Background: Aging of the male prostate is an inevitable process in which the prostate undergoes hyperplasia, and this growth may lead to compression of the urethra, resulting in voiding dysfunction and associated symptoms, and an increased risk of prostate cancer. Despite the significance of prostate aging, the molecular mechanisms involved are still not fully understood.

Methods: Prostate split by lobes from young (2 months) and aged (24 months) mice were collected for single-cell RNA sequencing (scRNA-seq) analysis. Tissues from both anterior prostate (AP) and ventral/dorsal/lateral prostate (VDLP) were included in the study. Data analysis included unsupervised clustering using the uniform manifold approximation and projection (UMAP) algorithm to identify distinct cell types based on marker gene expression. Differential gene expression analysis was performed to identify age-related changes in gene expression across different cell types. Functional enrichment analysis was conducted to elucidate biological pathways associated with differentially expressed genes.
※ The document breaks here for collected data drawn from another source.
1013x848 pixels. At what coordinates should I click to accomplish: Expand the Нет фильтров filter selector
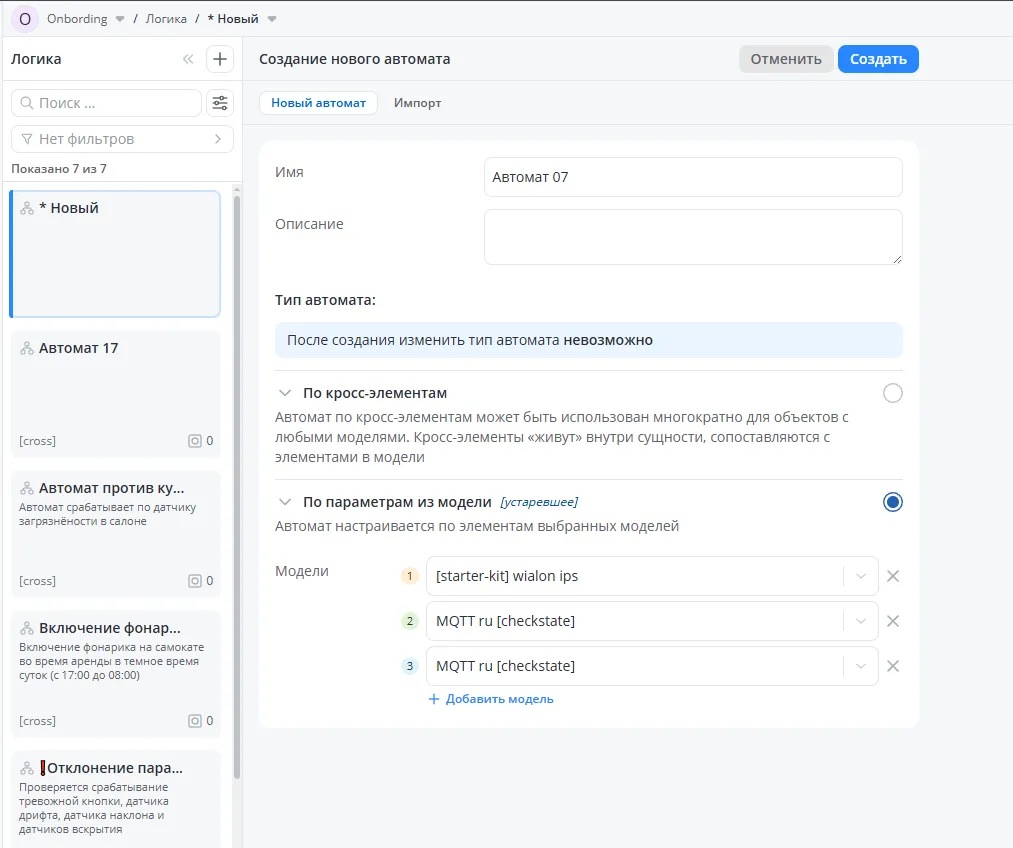coord(122,139)
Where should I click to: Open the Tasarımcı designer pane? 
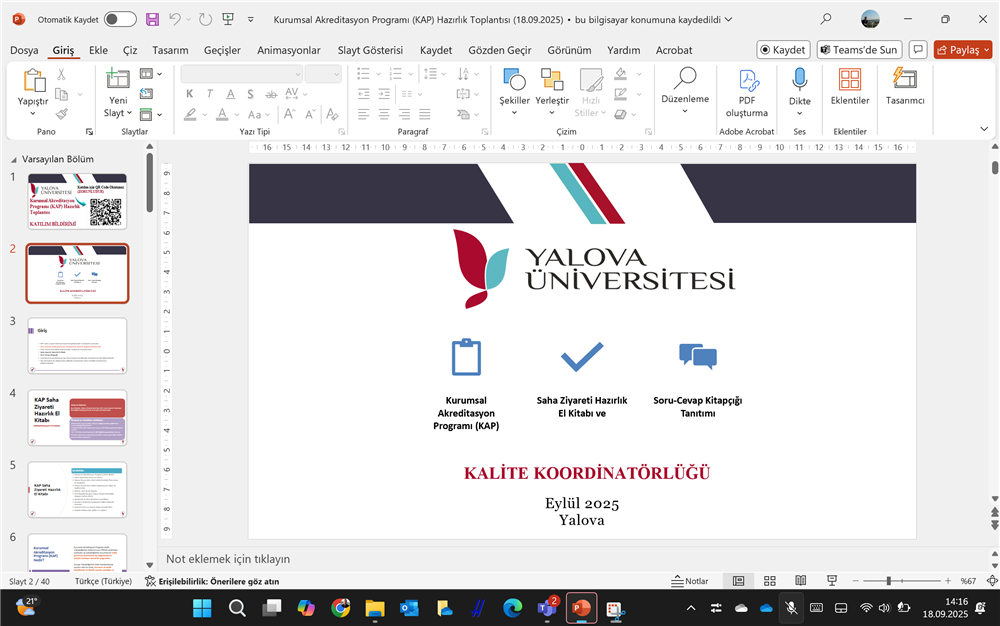pos(904,82)
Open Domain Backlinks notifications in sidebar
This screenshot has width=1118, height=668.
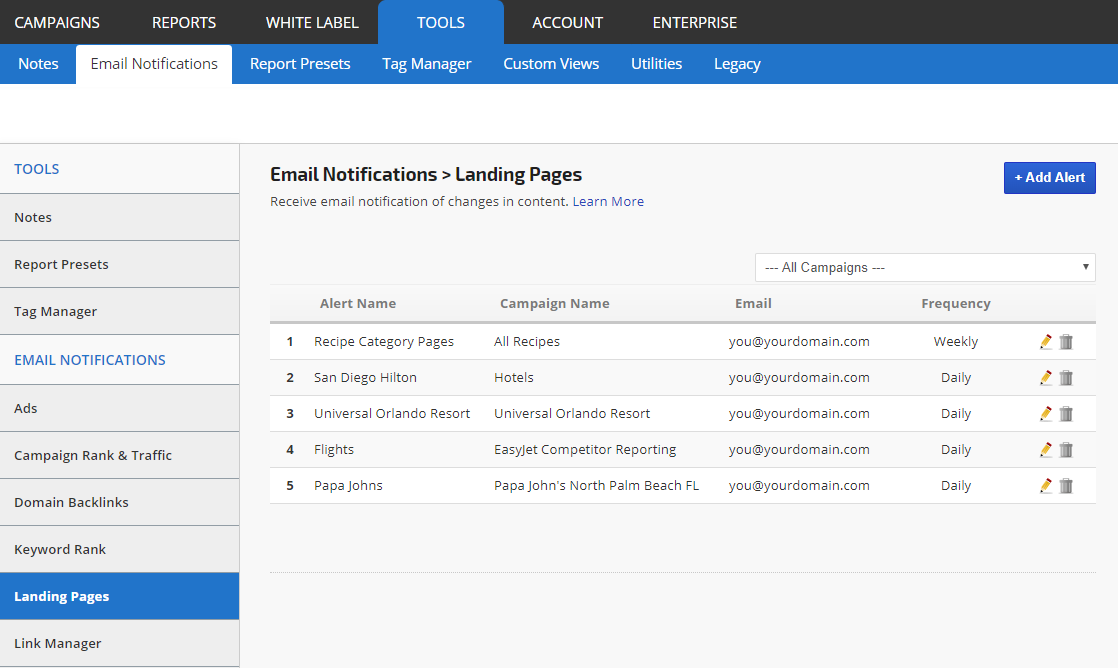(71, 502)
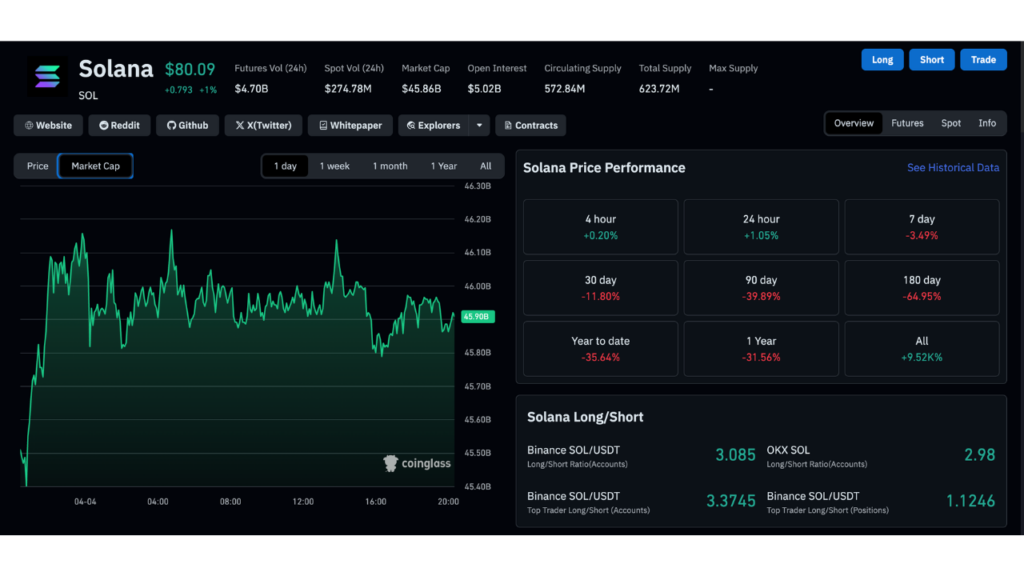Open See Historical Data
The width and height of the screenshot is (1024, 576).
[x=952, y=167]
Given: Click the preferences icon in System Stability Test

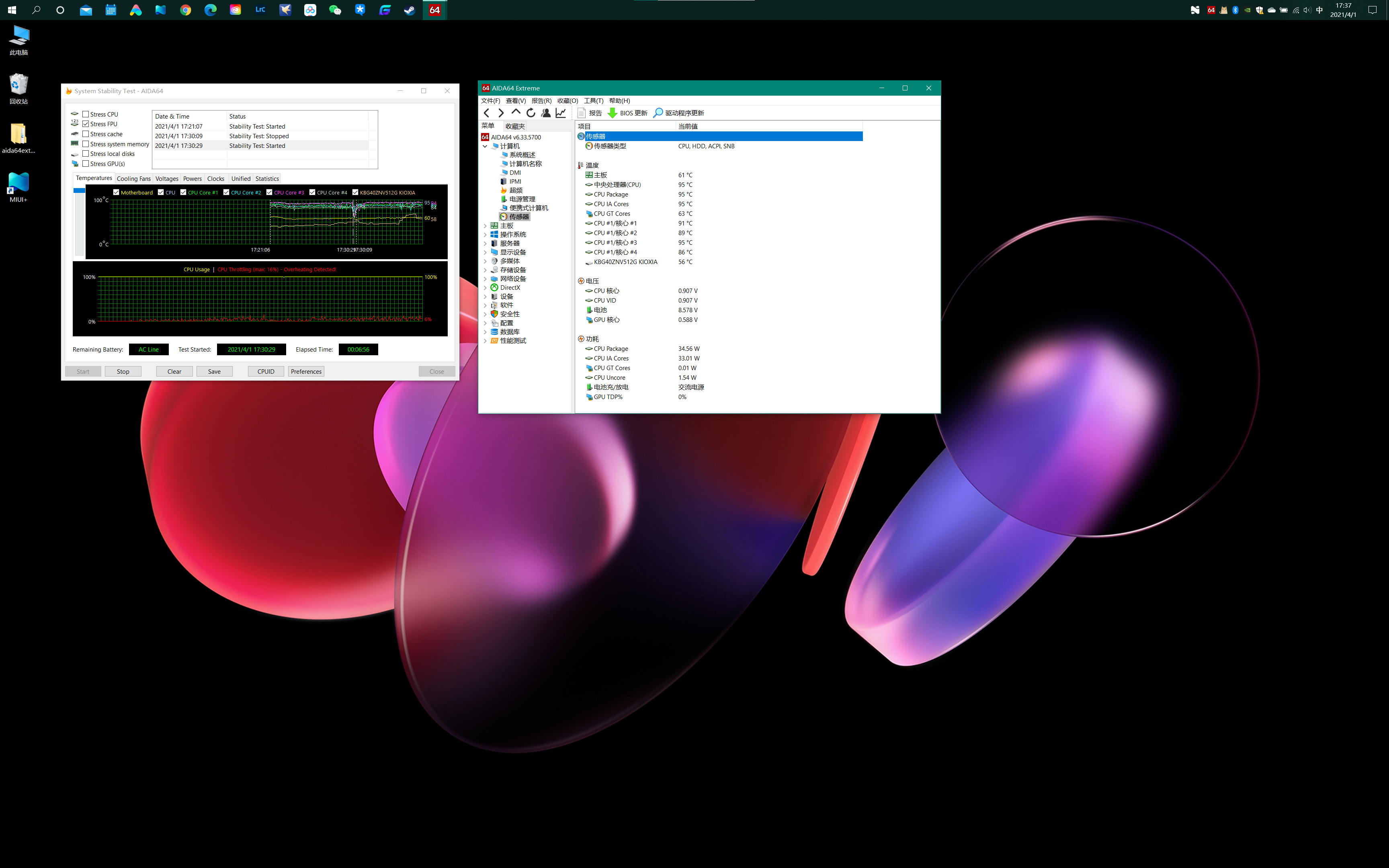Looking at the screenshot, I should [x=306, y=371].
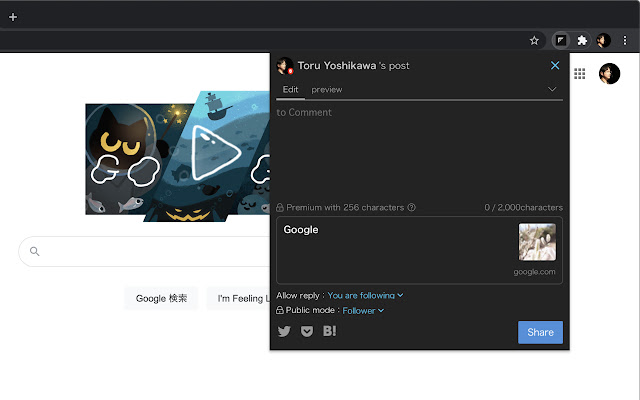Close the post popup with X
The height and width of the screenshot is (400, 640).
tap(555, 66)
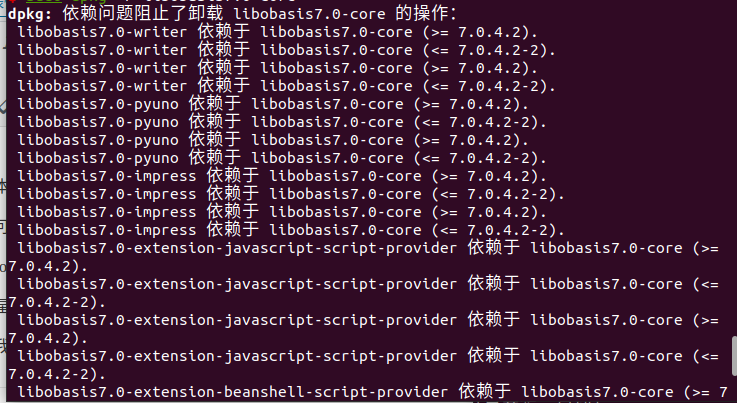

Additionally, cellular interactions and developmental trajectories were analyzed to characterize cellular dynamics during prostate aging.

Results: The single-cell transcriptome analysis of the mouse prostate during aging revealed heterogeneity across various cell types and their changes during the aging process. We found a significant increase in the proportion of mesenchymal and immune cells in aged mice. Our study unveiled alterations in genes and pathways associated with cellular senescence, oxidative stress, and regeneration in epithelial cells. Furthermore, we observed that basal cells may undergo epithelial-mesenchymal transition (EMT) to become mesenchymal cells, particularly prominent in aged mice. Additionally, immune cells, notably macrophages and T cells, exhibited a heightened inflammatory response in aged mice.

Conclusion: In summary, our study provides a comparative analysis of the single-cell transcriptome of the aged and young mice prostates, elucidating cellular and molecular changes between the aged and young mice prostates.